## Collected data
========================================================================
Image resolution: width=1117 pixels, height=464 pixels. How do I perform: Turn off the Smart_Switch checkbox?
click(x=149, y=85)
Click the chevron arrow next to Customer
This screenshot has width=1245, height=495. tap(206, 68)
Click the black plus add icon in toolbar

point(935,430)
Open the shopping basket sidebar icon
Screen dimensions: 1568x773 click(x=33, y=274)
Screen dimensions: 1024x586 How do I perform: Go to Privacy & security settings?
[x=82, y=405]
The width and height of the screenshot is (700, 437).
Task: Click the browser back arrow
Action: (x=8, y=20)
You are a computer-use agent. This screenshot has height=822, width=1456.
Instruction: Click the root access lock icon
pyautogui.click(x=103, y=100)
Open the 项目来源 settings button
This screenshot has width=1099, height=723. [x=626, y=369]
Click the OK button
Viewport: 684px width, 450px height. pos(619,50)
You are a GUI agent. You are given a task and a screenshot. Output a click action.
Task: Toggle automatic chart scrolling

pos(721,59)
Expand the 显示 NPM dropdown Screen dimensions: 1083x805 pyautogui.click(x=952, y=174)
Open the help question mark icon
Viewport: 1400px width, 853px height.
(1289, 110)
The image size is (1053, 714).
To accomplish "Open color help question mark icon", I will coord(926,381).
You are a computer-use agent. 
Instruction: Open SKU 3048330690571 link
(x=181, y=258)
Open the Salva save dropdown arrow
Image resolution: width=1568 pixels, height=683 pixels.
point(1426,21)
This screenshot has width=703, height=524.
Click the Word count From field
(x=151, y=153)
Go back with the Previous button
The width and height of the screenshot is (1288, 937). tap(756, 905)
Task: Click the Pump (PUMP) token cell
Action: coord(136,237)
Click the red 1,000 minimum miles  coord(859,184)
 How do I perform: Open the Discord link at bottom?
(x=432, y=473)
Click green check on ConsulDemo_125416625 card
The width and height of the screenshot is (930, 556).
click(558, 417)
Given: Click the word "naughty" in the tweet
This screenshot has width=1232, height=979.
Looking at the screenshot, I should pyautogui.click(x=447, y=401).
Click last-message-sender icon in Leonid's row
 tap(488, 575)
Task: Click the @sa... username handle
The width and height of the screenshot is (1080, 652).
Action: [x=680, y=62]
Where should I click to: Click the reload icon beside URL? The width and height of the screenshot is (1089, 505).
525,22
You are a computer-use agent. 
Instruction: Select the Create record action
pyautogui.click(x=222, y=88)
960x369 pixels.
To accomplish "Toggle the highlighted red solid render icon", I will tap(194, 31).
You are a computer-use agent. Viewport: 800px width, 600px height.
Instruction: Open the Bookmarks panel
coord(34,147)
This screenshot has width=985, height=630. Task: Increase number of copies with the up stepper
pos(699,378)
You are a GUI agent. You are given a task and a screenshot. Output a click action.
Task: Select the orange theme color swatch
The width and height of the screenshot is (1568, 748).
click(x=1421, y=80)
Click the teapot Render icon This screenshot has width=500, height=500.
========================================================================
## DIRECTIONS FOR THIS TASK
How many lines of the data include the word "help"? Reply with the number and nothing else.

## TASK RESULT
2